# OMG What is this???



## stickbow hunter (Jun 12, 2006)

This is a great product simple,easy to use,and best of all no spills!!! Marks just a genius:shade:


----------



## indiana redneck (Feb 26, 2006)

*Guys Trophy Blend Scents really work & best of all no mess. Get you some you wont be dissappointed.*


----------



## steve hilliard (Jun 26, 2002)

No runs, no fuss, no errors Its worth trying out these great products


----------



## BlackTimber (Sep 15, 2002)

My wife still things I wear it as deoderant when I go hunting.


----------



## NARLEYHORNS (Jul 7, 2007)

*Lol .....*

Whats next? Market it in a purdy package .... and they will blindly walk with open wallets. 

It's my opinion, this is where the everyday archer can go so wildly wrong. Research these processes used in collecting and processing all these, pop-a-top scent product lines. The importance of good "REAL" scent can make your hunt. Try this. Just one season, call up a "REAL" whitetail game farm and purchase "REAL" fresh Deer Pee. See the results. Leave the isles of Wal-Mart behind in your search of "PEE" and scents. I have seen the reaction of real whitetail to fresh "REAL" deer pee is unbelievable. You spend $800-$1000 on your hunting rigs, then piss it all away putting man made goop all over your hunting area. There are game farms in about every state, try this. This my friends, is the best advice any avid hunter can give to another.


Real Pee Matters


----------



## steve hilliard (Jun 26, 2002)

NARLEYHORNS said:


> Whats next? Market it in a purdy package .... and they will blindly walk with open wallets.
> 
> It's my opinion, this is where the everyday archer can go so wildly wrong. Research these processes used in collecting and processing all these, pop-a-top scent product lines. The importance of good "REAL" scent can make your hunt. Try this. Just one season, call up a "REAL" whitetail game farm and purchase "REAL" fresh Deer Pee. See the results. Leave the isles of Wal-Mart behind in your search of "PEE" and scents. I have seen the reaction of real whitetail to fresh "REAL" deer pee is unbelievable. You spend $800-$1000 on your hunting rigs, then piss it all away putting man made goop all over your hunting area. There are game farms in about every state, try this. This my friends, is the best advice any avid hunter can give to another.
> 
> ...


LOL, I totally agree with your findings, but is there enough Deer Farms around for the volume of hunters? They can only squeeze so much out of the Does. Alot of people arent that fortunite, myself included. This product works very well, better than most infact. You had stated a known fact but you cant place a claim on these products without trying them.


----------



## HOTTSCENTS (Apr 2, 2003)

Well,
I appreciate your Honesty, but let me first clear the record.
Trophy Blend is made from 100% fresh Doe Pee from a very well know " DEER FARM ", and forgive me but I am not at liberty to say witch " DEER FARM ", but I can tell you this, Many of my very well known competitor's buy from this same farm, and have literally cornered the Market with it. And as far as Wal-Mart is concerned, I DON'T SELL TO THEM, you will never find Trophy Blend there.

So back to your comment about using real Pee, "I do Use Real Pee" I also use Real Elk Urine as well.

__Challenges__
(A) In the hunting scent thread, what does HOTTSCENTS say Trophy Blend is made from?
(B) Reproduce everything in the hunting scent thread from "LOL, I totally" down to "clear the record.", word for word.

__Data excerpt__
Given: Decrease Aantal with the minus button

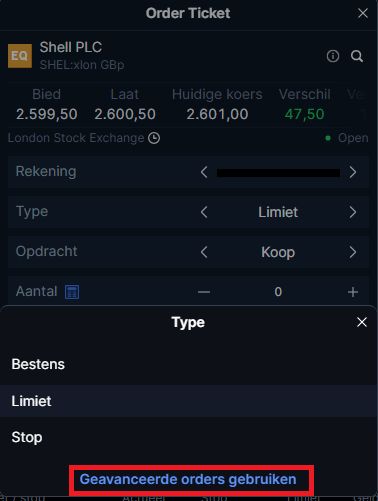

__Set of answers__
(A) Trophy Blend is made from 100% fresh doe pee from a well-known deer farm.

(B)
LOL, I totally agree with your findings, but is there enough Deer Farms around for the volume of hunters? They can only squeeze so much out of the Does. Alot of people arent that fortunite, myself included. This product works very well, better than most infact. You had stated a known fact but you cant place a claim on these products without trying them.


----------



## HOTTSCENTS (Apr 2, 2003)

Well,
I appreciate your Honesty, but let me first clear the record.